To answer; not really. They could have been, but many of them have very little major effect on the playstyle of the parent class due to conservative design. Also, the opposite of your statement is true, when the party is flexible and everyone can help in a given task or goal, the party works as an actual team. If you have one dude who's the face, one dude who's the lockpick, and one dude who is the muscle, then you typically end up in situations where one member shines and the rest just let them do their thing, or maybe chip in with a help action. In all my years playing D&D, no generalist combatant or wizard has ever come close to being as 'lone wolf' status as the requisite super stealth player or heavily invested party face.
Secondly, flexibility is simply unambiguously stronger, especially in the context of most of your objections. A lore bard can easily build himself to any campaign and contribute meaningfully, and that does mean that it has an edge over classes that cannot do so. If the lore bard is just fine in a combat heavy game as well as an intrigue based one, then it is the better option over a more specialized class that only excels in one arena.
What would be a far better thing to do would be to try to identify types of games, situations, and group setups where each class, race, background, and subclass not only performs well, but also fits the game, in order to help new players roll characters that will allow the maximum fun for both themselves and their gaming groups, rather than rank them as "best to worst".
Which would again be a mostly pointless exercise summed up by saying "talk to your DM", which would also serve to disguise legitimate balance or design problems in the game.

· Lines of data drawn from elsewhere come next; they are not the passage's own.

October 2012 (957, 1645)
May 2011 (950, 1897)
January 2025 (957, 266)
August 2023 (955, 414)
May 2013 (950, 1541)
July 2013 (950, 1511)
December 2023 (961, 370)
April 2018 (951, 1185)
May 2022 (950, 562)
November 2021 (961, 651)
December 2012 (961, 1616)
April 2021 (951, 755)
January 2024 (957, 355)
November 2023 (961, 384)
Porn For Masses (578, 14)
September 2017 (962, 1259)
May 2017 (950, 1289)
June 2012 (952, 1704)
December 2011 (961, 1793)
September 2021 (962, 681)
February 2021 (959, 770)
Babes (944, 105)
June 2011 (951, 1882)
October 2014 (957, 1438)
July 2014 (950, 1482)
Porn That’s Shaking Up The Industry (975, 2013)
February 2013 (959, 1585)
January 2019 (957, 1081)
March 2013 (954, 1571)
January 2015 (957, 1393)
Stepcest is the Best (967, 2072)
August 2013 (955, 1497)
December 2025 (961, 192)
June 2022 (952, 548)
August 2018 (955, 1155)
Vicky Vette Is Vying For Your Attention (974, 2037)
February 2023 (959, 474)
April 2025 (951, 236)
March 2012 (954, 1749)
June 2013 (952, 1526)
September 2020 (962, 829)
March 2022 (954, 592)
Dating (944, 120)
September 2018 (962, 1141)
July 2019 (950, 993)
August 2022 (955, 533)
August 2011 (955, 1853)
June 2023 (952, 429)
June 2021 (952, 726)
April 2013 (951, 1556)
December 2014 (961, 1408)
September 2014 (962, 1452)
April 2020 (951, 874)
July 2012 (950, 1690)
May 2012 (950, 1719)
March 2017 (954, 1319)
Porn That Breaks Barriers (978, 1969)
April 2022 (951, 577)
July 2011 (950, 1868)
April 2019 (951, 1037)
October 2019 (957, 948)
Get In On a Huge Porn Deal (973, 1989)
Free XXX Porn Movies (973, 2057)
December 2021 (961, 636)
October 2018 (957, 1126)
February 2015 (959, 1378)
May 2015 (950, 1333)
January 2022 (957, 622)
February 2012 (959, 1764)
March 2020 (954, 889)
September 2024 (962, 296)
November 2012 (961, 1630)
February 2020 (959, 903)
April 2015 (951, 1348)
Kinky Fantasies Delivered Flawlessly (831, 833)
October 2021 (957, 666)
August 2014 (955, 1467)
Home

For example, the Ranger was so unpopular that Wizards is currently working on officially re-releasing the class, and that's not because people didn't like the fluff of the ranger. It's because it was a mess mechanically and generally a very sub-par options when compared to basically anything else, and even a ranger-themed campaign can't save it from that.
On these points we actually agree. I just am pointing out that we cannot disregard roleplaying, fluff, and settings, ad that context matters.
And I'm saying in the context of mechanically inclined discussions they really don't matter, and attempting to bring those elements into consideration bogs the discussion down with useless minutia. If this was a discussion about say, DPR, it doesn't matter how you think paladins should be played or what houserules your DM has, because those factors apply to you alone and not the class RAW.